Con sus antecedentes de jazz, música clásica y estilos cubanos, Rubalcaba es una especie de anomalía en la República Dominicana, dominada por el merengue. “Todavía no he grabado merengue porque no me han invitado a hacerlo”, dice con una sonrisa. En realidad, fue invitado a realizar una grabación con Juan Luis Guerra, la más famosa estrella pop del país, y participó en el álbum Bachata Rosa, que ganó un Grammy en 1990.

El hecho de que en 1995 lo alcanzara la fama de una nominación para un Grammy es otra indicación del interés que ha despertado este fascinante maestro cubano. “Definitivamente fue una gran cosa desde el punto de vista promocional”, admite pragmáticamente acerca de su exposición a la fama del Grammy. “Uno es visto por un número inimaginable de personas de todo el mundo. Nunca pensé en la nominación, sino en la interpretación y en la oportunidad de promover mi obra y mi imagen”.

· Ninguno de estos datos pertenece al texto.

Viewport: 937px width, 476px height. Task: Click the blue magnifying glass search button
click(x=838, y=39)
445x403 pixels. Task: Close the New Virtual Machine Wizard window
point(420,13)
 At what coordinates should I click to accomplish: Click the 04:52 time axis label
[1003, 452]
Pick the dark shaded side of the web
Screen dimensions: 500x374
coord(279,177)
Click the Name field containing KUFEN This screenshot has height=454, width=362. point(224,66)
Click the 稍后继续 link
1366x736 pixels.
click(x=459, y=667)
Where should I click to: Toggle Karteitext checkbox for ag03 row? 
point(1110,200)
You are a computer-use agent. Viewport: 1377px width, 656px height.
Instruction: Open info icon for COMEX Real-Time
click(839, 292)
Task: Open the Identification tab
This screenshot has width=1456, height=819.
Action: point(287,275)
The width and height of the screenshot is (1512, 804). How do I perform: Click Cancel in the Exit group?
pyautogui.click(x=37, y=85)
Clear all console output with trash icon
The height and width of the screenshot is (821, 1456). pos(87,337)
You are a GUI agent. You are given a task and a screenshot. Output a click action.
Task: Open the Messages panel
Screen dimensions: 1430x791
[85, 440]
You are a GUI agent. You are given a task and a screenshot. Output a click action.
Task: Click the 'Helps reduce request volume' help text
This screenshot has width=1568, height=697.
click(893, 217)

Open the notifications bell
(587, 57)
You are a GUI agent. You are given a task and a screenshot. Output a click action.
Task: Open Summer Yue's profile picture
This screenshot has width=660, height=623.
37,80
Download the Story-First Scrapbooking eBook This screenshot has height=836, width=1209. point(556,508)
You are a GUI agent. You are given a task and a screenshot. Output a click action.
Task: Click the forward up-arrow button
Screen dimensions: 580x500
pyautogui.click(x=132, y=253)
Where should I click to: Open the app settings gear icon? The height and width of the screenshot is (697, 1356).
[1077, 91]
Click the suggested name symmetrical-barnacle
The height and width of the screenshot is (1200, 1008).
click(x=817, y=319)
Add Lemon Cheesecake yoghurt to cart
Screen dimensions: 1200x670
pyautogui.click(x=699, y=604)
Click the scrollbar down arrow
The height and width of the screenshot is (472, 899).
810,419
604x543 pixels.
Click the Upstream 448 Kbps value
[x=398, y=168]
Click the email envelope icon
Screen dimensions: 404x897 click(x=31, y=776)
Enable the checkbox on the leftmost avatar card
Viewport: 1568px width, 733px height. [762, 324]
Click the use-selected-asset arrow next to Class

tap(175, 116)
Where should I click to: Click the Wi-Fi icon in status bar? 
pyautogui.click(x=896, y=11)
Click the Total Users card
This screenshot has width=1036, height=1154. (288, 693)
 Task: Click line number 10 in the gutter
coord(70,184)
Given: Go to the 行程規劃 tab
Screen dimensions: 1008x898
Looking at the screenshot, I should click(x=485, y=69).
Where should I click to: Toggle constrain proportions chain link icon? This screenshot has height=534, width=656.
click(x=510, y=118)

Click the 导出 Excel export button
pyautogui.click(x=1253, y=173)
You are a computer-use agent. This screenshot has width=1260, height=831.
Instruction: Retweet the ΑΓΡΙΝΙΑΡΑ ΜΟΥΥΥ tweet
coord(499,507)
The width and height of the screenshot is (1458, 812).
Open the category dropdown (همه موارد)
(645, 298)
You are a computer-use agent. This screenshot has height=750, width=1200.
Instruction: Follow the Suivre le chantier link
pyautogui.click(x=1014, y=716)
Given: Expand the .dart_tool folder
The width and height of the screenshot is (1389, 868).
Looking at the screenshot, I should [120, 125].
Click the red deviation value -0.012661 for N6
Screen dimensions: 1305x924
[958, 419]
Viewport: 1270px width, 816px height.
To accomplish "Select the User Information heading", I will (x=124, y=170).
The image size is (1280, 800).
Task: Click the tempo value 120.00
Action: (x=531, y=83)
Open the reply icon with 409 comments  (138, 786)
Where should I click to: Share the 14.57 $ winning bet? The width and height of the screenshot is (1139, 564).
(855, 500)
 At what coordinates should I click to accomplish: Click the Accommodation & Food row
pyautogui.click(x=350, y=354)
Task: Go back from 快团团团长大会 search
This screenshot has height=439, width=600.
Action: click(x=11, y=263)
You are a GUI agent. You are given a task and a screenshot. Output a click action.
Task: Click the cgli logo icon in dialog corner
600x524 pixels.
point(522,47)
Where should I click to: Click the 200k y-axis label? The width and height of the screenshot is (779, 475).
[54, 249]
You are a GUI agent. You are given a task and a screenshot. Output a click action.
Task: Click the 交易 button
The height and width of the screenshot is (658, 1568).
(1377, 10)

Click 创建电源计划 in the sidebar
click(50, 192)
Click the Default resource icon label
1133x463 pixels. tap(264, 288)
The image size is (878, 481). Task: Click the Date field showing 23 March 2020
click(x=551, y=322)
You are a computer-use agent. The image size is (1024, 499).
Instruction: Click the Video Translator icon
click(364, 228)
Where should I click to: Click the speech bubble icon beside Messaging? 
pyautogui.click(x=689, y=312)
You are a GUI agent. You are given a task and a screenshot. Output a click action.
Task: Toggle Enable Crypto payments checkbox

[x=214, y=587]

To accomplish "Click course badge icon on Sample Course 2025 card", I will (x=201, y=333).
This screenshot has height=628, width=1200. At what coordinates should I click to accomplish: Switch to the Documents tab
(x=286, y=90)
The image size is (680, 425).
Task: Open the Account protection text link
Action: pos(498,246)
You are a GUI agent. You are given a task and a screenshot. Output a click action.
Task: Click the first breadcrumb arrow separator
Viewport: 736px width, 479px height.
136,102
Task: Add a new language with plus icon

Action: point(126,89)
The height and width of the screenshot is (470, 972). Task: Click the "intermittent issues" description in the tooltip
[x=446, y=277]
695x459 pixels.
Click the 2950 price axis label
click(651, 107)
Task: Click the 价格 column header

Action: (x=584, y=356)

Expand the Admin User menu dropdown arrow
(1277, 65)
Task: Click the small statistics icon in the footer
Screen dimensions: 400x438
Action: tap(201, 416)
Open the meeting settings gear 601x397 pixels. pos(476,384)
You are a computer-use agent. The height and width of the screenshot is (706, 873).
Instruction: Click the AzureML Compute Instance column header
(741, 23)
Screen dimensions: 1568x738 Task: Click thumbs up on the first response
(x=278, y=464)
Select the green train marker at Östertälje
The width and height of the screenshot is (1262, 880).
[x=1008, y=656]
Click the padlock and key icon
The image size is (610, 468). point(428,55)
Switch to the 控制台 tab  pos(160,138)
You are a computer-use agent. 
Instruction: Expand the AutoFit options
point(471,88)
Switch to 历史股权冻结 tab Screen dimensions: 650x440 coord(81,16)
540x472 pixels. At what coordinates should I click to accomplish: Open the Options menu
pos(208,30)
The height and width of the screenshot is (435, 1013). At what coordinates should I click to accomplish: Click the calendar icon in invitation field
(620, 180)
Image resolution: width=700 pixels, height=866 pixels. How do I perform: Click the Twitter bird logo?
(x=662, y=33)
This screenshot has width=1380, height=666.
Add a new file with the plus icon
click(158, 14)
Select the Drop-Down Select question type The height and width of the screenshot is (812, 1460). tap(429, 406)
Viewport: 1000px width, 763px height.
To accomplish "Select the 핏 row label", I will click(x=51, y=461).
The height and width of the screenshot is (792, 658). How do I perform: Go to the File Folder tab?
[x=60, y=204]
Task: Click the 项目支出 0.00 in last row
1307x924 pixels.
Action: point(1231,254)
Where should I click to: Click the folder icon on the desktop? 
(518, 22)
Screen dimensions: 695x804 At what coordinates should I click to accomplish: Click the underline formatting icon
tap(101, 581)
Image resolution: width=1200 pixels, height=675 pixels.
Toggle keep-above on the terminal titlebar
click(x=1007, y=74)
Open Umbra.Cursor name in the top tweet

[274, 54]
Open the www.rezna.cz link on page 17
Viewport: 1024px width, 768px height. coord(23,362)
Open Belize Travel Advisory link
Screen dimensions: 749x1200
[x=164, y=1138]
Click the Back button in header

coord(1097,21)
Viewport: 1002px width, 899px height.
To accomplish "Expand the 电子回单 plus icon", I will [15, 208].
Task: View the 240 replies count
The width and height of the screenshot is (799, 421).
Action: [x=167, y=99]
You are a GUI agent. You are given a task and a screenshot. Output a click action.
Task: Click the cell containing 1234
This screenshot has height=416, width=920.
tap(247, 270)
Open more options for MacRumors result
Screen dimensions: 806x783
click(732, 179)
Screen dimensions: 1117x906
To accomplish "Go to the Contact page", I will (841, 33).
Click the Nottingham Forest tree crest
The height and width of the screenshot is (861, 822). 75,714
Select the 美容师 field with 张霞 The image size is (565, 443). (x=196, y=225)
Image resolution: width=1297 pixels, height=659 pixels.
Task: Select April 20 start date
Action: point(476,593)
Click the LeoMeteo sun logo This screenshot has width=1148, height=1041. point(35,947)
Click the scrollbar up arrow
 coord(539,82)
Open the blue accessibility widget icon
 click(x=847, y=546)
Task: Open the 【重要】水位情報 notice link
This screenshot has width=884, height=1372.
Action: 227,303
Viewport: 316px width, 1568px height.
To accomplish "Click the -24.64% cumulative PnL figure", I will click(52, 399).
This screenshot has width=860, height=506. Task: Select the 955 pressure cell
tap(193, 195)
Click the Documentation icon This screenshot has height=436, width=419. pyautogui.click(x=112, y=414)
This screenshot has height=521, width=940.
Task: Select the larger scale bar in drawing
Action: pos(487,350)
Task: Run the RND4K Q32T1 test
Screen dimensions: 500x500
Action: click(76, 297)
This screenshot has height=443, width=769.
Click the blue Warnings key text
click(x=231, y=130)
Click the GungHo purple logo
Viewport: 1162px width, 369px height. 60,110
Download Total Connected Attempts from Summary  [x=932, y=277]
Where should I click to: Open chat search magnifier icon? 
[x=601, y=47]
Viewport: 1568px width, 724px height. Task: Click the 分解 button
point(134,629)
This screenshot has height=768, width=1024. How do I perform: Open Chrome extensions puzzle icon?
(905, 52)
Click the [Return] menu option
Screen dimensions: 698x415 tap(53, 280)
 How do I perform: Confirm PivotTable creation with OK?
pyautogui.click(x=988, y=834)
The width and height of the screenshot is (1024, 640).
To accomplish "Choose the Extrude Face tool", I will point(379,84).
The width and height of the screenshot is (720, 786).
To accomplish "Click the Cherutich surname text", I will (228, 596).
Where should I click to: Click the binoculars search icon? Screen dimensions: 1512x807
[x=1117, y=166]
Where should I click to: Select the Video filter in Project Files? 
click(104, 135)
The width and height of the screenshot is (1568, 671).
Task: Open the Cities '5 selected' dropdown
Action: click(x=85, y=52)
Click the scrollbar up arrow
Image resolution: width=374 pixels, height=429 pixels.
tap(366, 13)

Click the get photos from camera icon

Siempre cuidadoso acerca de la forma en que invierte su tiempo y su energía artística, Rubalcabase esfuerza por no ser calificado como artista de jazz latino. En efecto, su último álbum exhibe las distintas facetas de su personalidad artística a través de solos, interpretaciones con su cuarteto cubano y con sus frecuentes colaboradores norteamericanos de jazz, el bajista Charlie Haden y el baterista Jack DeJohnette. Imagine: Gonzalo Rubalcaba in the USA, su séptimo álbum para la legendaria marca Blue Note, incluye originales interpretaciones de un ecléctico programa que va desde “Imagine” de John Lennon, a “Woody’n You” de Dizzie Gillespie, el bolero “Perfidia” de Alberto Domínguez y obras originales grabadas en vivo durante una reciente gira por los Estados Unidos.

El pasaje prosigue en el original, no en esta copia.